Amorphous solubility defines the maximum achievable supersaturation and plays a critical role in drug bioavailability. In this study, in-silico models were developed to predict amorphous solubility for a dataset of 33 structurally diverse, poorly soluble drugs. Molecular descriptor-based models were evaluated using univariate and multivariate analyses, and crystalline solubility was incorporated to account for the thermodynamic contribution to amorphous solubility.

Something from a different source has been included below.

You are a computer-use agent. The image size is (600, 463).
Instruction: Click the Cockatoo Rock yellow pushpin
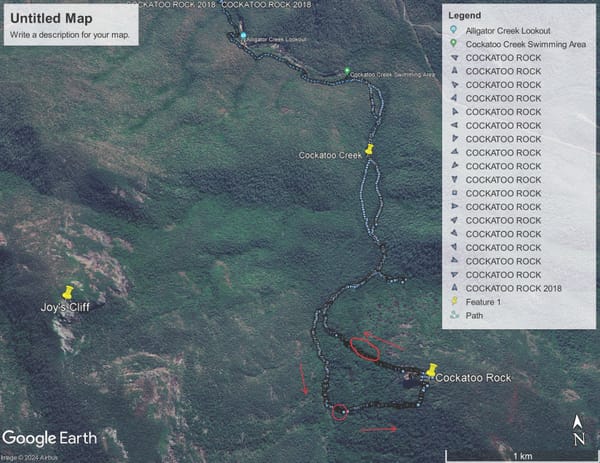(x=432, y=370)
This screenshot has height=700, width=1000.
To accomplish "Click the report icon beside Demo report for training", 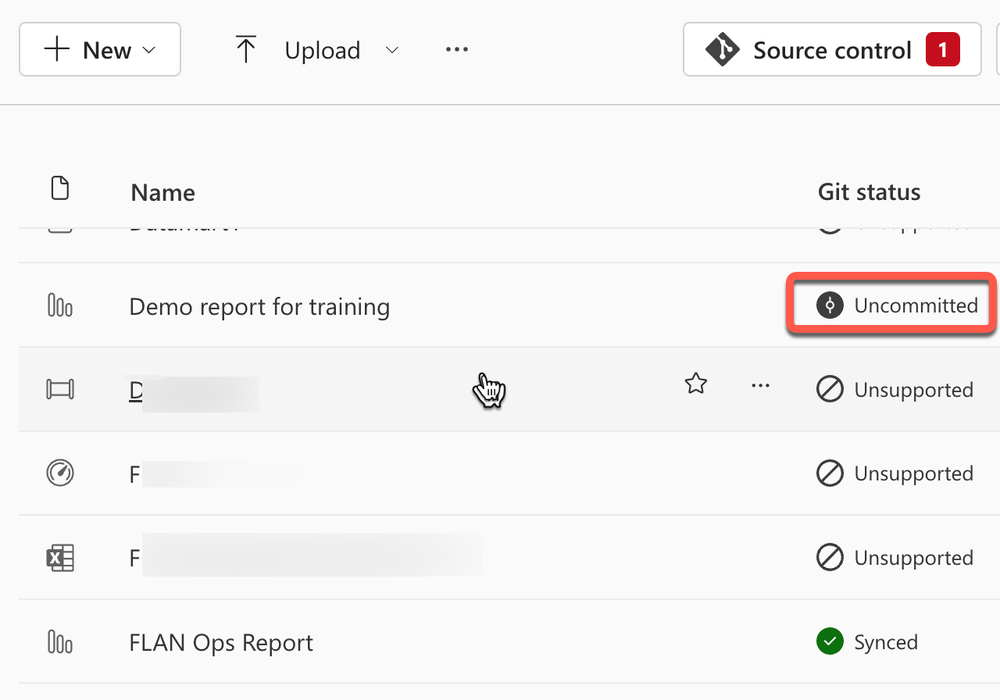I will pyautogui.click(x=60, y=306).
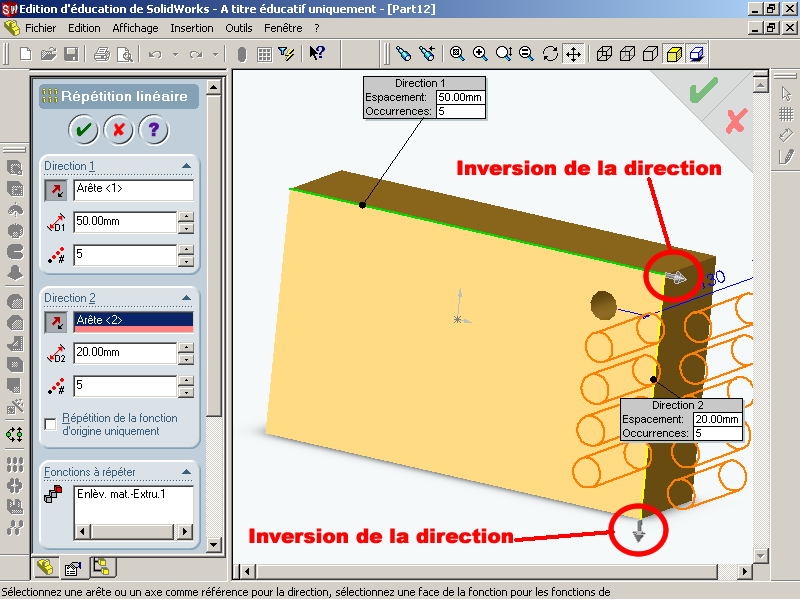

Univariate analysis identified XLogP as a key predictor, while residual analysis indicated that certain compounds were less accurately predicted by XLogP alone, suggesting the need for multivariate models. Incorporation of crystalline solubility further improved predictive model performance ( \(\:{R}^{2}\) = 0.76, Q2LOO = 0.70, and MSELOO = 0.11). A consensus-based feature selection strategy within a multivariate regression framework identified three robust descriptors: XLogP, SpMax3_Bhv, and nHBint6, which were used to build predictive models achieving \(\:{R}^{2}\) = 0.67, Q²LOO=0.55, and MSELOO = 0.17.

These findings demonstrate that amorphous solubility is governed by an interplay of lipophilicity, molecular topology, and hydrogen-bonding capacity. Multivariate models can provide mechanistic insight while enabling predictive assessment of amorphous solubility. This study highlights the potential of in-silico approaches to guide drug design and formulation development.